EXERCISE DETAILS: Set down, exactly as written, every line from the top of the records below to the line containing "Given: Click the checkmark", both ends included, and no others.

---------- DATA SUPPLIED

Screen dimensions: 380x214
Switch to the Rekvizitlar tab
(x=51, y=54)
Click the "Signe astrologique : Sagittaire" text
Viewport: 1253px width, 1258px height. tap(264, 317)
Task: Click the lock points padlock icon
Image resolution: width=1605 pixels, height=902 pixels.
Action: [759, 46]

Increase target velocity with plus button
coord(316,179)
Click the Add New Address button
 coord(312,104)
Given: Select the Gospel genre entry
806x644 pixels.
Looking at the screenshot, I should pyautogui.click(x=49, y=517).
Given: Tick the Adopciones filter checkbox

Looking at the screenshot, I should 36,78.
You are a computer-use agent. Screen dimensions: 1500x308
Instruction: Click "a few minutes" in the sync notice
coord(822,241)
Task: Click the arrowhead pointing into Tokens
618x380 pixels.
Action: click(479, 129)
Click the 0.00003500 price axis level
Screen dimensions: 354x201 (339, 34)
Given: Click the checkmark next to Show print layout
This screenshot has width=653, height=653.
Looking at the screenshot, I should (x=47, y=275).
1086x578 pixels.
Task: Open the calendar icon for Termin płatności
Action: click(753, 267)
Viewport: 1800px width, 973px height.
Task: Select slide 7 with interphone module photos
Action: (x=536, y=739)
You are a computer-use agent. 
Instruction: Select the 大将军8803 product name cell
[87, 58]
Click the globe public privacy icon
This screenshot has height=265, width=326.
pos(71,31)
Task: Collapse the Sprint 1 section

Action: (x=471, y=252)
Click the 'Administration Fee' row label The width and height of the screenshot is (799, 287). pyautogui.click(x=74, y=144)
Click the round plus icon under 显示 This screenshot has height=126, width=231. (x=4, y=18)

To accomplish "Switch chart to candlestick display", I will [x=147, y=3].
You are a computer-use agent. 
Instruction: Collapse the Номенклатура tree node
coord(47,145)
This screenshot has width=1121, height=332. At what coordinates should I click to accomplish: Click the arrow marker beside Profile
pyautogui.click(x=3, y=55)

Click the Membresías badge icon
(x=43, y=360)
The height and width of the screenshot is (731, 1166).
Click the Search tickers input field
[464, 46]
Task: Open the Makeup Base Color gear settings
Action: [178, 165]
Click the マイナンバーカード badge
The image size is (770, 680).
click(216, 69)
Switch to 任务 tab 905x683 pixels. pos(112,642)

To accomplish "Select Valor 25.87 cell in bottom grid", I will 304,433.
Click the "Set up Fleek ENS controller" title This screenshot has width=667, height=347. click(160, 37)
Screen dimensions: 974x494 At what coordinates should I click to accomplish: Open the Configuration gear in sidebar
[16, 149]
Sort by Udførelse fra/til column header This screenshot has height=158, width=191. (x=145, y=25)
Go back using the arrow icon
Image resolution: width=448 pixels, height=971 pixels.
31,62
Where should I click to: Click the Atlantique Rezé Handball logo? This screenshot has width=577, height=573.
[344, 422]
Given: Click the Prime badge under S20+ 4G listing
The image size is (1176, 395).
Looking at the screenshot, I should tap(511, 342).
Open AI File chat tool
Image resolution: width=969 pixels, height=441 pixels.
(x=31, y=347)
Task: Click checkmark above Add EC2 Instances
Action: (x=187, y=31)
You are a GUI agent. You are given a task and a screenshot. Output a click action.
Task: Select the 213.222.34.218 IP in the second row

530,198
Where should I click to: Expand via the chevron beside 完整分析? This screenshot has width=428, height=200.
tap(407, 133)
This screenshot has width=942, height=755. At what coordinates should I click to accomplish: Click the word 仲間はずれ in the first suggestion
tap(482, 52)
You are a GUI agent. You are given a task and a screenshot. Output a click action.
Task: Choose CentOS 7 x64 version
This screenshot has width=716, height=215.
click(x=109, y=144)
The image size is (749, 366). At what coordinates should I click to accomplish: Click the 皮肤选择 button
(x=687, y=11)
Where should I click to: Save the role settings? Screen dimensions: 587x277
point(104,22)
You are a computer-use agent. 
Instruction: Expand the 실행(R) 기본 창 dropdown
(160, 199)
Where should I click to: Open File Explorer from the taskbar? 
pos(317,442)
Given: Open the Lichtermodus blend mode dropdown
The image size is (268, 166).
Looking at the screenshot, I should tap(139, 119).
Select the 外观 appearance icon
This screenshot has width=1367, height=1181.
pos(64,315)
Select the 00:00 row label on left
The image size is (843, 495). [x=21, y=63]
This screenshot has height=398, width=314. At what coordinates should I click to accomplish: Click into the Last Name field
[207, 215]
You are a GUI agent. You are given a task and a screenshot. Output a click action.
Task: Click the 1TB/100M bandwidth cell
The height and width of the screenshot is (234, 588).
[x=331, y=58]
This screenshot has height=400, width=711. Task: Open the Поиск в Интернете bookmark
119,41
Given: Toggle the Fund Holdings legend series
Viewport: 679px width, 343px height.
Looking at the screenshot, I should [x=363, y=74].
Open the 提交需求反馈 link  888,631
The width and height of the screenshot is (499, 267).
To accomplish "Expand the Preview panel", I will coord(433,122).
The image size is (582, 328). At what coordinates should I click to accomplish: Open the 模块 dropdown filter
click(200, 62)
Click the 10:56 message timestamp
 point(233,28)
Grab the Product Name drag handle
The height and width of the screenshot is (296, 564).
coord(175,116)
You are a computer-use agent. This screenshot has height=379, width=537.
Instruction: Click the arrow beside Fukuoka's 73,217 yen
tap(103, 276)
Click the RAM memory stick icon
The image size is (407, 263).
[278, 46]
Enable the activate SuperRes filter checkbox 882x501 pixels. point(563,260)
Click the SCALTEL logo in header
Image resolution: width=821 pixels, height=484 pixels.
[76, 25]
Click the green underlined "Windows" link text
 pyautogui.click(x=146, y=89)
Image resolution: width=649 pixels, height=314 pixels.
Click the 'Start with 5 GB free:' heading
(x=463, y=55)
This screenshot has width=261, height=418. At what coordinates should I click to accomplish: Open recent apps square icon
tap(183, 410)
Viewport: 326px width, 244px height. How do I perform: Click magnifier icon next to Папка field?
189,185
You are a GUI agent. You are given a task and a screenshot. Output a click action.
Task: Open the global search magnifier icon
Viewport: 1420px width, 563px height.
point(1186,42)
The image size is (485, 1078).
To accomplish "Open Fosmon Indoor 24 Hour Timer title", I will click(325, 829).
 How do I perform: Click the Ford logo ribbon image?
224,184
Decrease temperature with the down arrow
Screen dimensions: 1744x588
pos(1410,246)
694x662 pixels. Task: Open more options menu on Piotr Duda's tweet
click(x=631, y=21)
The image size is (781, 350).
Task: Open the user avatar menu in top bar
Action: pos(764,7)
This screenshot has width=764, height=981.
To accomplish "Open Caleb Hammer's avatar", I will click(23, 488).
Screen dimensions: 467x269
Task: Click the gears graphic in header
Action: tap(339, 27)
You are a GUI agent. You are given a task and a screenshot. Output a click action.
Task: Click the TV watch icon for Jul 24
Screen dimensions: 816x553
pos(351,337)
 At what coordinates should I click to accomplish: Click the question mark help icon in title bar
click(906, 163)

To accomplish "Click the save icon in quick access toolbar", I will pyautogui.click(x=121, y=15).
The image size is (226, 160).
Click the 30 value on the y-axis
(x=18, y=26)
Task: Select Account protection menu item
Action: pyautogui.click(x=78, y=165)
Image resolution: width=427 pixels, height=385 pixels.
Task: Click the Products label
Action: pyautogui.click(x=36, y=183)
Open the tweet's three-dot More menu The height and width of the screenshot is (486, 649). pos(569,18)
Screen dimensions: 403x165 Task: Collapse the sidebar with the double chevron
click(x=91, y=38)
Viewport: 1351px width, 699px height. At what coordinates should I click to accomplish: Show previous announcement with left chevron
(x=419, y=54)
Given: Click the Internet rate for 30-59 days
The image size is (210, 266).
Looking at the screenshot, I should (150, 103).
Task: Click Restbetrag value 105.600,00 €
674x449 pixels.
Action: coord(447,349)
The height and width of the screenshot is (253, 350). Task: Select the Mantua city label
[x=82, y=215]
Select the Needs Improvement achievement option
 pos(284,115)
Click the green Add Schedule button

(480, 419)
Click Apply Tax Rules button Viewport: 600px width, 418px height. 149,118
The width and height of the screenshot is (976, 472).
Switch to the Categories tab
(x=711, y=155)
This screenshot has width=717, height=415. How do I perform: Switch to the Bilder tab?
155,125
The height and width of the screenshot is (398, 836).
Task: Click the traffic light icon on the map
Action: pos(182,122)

--------------------

SOLUTION TO THE EXERCISE:
Screen dimensions: 380x214
Switch to the Rekvizitlar tab
(x=51, y=54)
Click the "Signe astrologique : Sagittaire" text
Viewport: 1253px width, 1258px height. tap(264, 317)
Task: Click the lock points padlock icon
Image resolution: width=1605 pixels, height=902 pixels.
Action: [759, 46]

Increase target velocity with plus button
coord(316,179)
Click the Add New Address button
 coord(312,104)
Given: Select the Gospel genre entry
806x644 pixels.
Looking at the screenshot, I should pyautogui.click(x=49, y=517).
Given: Tick the Adopciones filter checkbox

Looking at the screenshot, I should 36,78.
You are a computer-use agent. Screen dimensions: 1500x308
Instruction: Click "a few minutes" in the sync notice
coord(822,241)
Task: Click the arrowhead pointing into Tokens
618x380 pixels.
Action: click(479, 129)
Click the 0.00003500 price axis level
Screen dimensions: 354x201 (339, 34)
Given: Click the checkmark next to Show print layout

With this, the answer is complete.